Sir Keir Starmer must be looking round to see who he can say this to, as the latest scene from the film “Mandelson: My Part in Labour’s Downfall” unrolls.

But there’s nobody left to blame.

Before Sir Keir entered Downing Street, we saw a stream of Tory Prime Ministers enter and leave Downing Street, each one arguably worse than the one before. Keir Starmer seemed like a breath of fresh air – not, perhaps, a man of great charisma but someone of competence and integrity.

But disappointingly, that has proved not to be the case.

With the important exception of foreign affairs (where he has shown a sureness of touch he has not demonstrated in other areas of government), the Prime Minister’s term in office has been characterised by one mistake followed by one U-turn after another (15 at the last count).

It began badly enough when, within days of coming to office, it was revealed that Starmer had accepted an embarrassing number of ‘freebies’ – including suits, dresses for his wife, expensive glasses and tickets for concerts and football matches.

(Parts of the exercise):
a - Please present the listing lines as a JSON list of strings, one per line and leaving out blank lines, starting with the line that contains "Image resolution: width=773" and going on through the end of the listing.
b - Carry the commentary on Keir Starmer forward from its final sentence.
The listing below comes from a different source than the commentary on Keir Starmer.

(Records for the exercise):
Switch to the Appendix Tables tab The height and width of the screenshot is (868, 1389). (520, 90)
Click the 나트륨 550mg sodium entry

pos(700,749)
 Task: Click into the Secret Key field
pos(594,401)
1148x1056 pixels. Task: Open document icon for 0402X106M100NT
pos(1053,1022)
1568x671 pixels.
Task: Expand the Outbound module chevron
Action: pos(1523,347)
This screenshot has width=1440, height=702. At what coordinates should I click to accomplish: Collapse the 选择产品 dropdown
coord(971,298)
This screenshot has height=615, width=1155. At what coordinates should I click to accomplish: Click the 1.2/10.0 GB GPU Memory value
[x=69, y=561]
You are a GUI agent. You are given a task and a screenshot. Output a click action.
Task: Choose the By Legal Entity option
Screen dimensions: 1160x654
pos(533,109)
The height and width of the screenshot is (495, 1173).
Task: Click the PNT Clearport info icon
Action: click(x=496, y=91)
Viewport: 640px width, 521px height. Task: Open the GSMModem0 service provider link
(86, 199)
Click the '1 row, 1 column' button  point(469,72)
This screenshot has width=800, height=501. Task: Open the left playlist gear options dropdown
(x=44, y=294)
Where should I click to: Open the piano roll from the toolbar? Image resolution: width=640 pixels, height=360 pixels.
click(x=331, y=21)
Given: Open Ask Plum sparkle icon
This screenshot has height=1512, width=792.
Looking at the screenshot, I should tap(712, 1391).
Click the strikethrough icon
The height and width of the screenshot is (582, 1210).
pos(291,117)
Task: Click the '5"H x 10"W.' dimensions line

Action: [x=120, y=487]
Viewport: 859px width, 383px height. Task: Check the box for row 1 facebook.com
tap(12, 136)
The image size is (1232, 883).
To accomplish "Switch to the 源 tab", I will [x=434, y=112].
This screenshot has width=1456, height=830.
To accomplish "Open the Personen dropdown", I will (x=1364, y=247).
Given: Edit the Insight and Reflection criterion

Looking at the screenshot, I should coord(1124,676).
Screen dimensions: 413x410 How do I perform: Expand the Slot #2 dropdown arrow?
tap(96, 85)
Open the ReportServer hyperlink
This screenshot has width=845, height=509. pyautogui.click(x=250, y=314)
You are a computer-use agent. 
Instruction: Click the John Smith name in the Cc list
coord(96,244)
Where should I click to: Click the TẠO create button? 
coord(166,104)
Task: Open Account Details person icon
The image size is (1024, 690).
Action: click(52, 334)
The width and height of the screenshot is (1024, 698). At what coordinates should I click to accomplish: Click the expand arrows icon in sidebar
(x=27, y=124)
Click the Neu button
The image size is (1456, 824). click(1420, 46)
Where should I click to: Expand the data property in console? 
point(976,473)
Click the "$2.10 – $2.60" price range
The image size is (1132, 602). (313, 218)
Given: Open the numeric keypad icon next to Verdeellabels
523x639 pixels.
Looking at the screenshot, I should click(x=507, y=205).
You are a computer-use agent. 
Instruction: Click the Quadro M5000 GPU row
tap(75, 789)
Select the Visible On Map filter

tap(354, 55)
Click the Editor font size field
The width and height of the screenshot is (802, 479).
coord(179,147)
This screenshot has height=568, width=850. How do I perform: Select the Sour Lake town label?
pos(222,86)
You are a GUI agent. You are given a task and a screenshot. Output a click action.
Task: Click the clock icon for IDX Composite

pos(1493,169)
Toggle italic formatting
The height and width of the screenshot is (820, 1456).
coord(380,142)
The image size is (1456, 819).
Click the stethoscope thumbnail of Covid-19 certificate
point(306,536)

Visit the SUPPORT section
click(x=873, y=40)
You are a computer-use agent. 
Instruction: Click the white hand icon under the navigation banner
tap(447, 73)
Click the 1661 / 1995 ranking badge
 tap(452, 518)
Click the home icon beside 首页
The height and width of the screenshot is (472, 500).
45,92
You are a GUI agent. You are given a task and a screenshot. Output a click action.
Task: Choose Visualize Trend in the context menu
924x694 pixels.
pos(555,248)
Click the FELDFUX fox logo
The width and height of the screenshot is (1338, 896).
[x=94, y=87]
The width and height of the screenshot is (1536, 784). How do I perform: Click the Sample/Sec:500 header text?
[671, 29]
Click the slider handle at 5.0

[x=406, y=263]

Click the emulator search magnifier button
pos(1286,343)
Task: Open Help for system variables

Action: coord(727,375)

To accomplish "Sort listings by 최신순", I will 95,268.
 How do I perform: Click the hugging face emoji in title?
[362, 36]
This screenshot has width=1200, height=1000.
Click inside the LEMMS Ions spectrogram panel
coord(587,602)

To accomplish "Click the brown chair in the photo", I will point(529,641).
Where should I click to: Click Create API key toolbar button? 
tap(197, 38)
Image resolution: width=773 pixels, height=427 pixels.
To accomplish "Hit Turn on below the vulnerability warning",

(Outputs for the tasks):
a -
[
  "Image resolution: width=773 pixels, height=427 pixels.",
  "To accomplish \"Hit Turn on below the vulnerability warning\","
]

b -
The refrain ‘They’re all the same’ rang out, with some justification.

But the ‘misjudgements’ about freebies pale into insignificance compared to what followed – misjudged policy after policy, announced to a fanfare and then reversed, following protests, sometimes by his own backbenchers but more usually protests led by our largely right-wing press.

Now Sir Keir is facing the worse crisis of his premiership and, again, it’s a result of his own misjudgements.

His decision in the first place to appoint Mandelson as our Ambassador to Washington will rank as one of the great political mistakes of modern times. In what world was Starmer living in when he thought it a good idea to appoint someone who twice has had to resign from government for serious misconduct? And, as we now know, continued his misconduct by revealing government financial secrets to the convicted paedophile and close buddy Jeffrey Epstein?

The most likely explanation has to be that Mandelson was under the sway of his former Chief of Staff, Morgan McSweeny, who wanted his political mentor to be given the job. And what Morgan wanted, Sir Keir delivered.

The second of Starmer’s misjudgements was his decision to announce Mandelson’s appointment as US Ambassador before he had been vetted – this, despite being advised not to do so. Again, the question has to be asked: why did such an apparently cautious man take such a risk?

The third misjudgement by Starmer was his decision to sack Foreign Office boss, Sir Olly Robbins, on the spot, for not telling him that despite Mandelson failing his security vetting, he had let his appointment go through.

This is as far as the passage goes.